**Collected data**
►

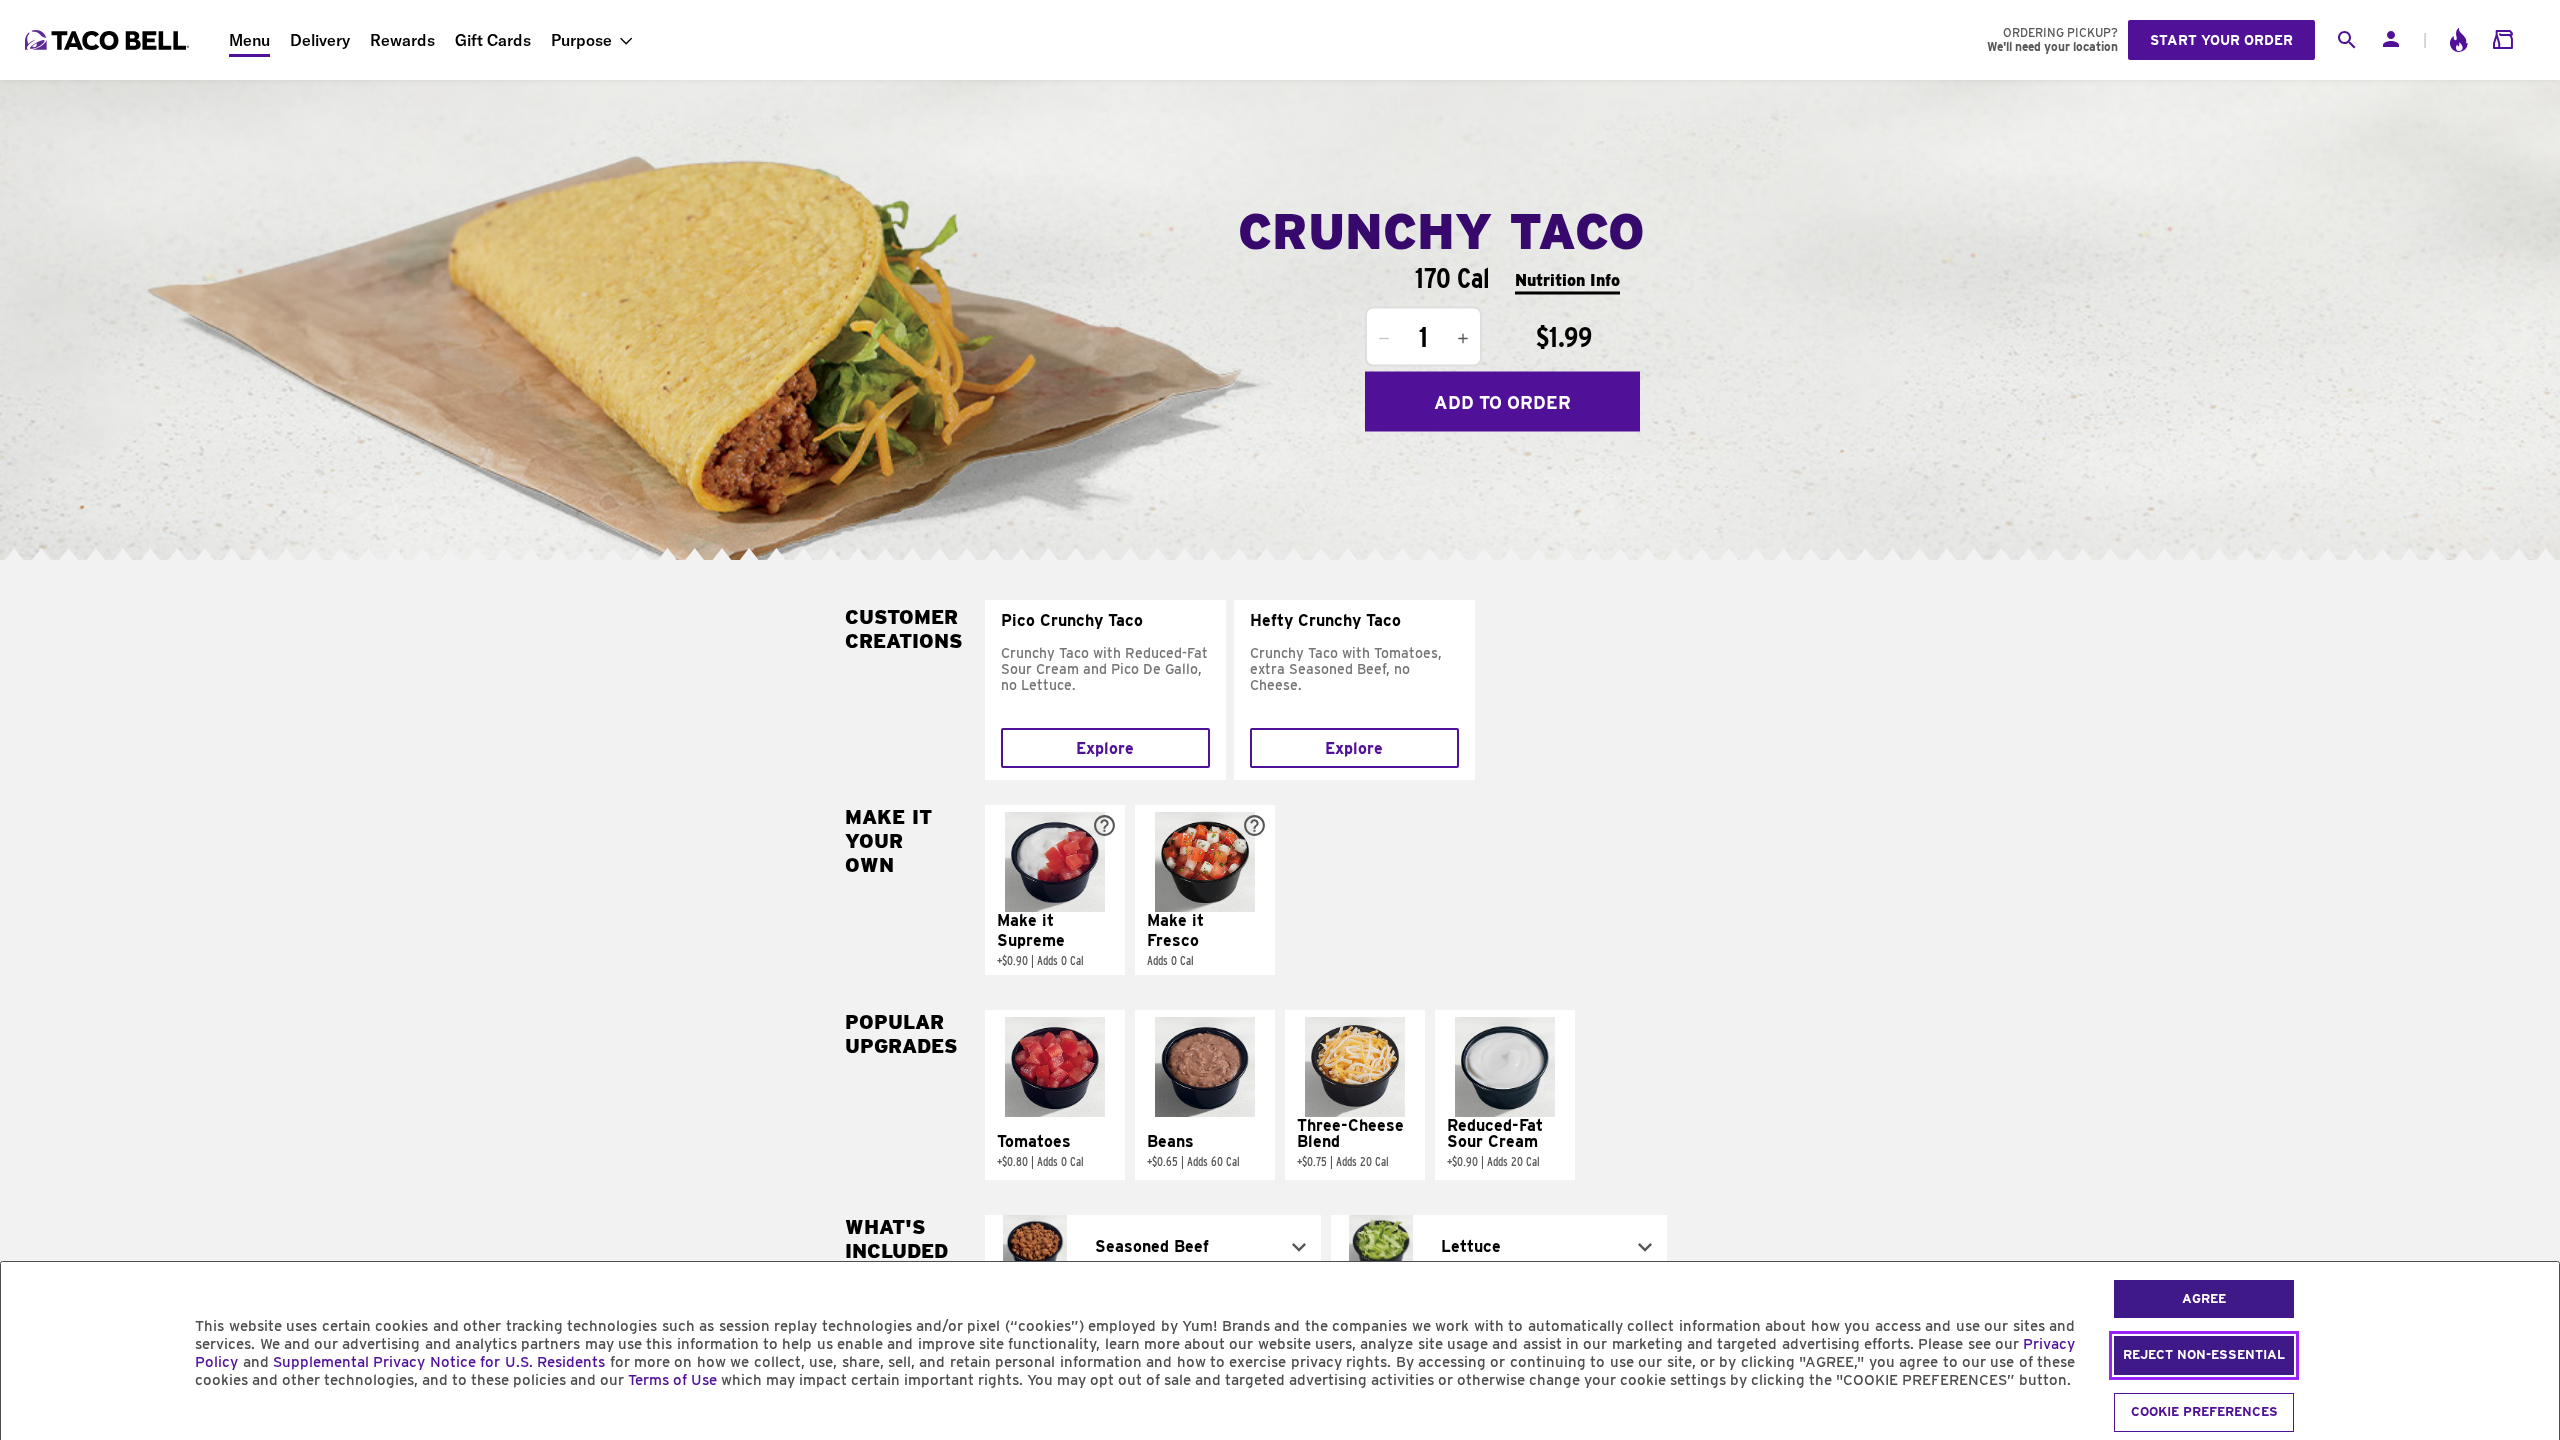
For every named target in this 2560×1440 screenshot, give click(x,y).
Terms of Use (672, 1380)
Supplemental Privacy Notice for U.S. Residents (439, 1362)
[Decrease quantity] (1384, 339)
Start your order (2221, 40)
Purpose (581, 40)
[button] (1055, 890)
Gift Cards (493, 40)
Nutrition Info (1567, 279)
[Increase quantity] (1463, 339)
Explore (1105, 748)
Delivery (320, 40)
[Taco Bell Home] (109, 40)
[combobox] (1153, 1247)
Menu (249, 40)
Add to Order (1502, 401)
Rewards (402, 40)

◄

Your answer must consist solely of the lines from the one containing "[button] (1055, 890)" through the last line of the entries, reproduced exactly.

**Task output**
[button] (1055, 890)
Gift Cards (493, 40)
Nutrition Info (1567, 279)
[Increase quantity] (1463, 339)
Explore (1105, 748)
Delivery (320, 40)
[Taco Bell Home] (109, 40)
[combobox] (1153, 1247)
Menu (249, 40)
Add to Order (1502, 401)
Rewards (402, 40)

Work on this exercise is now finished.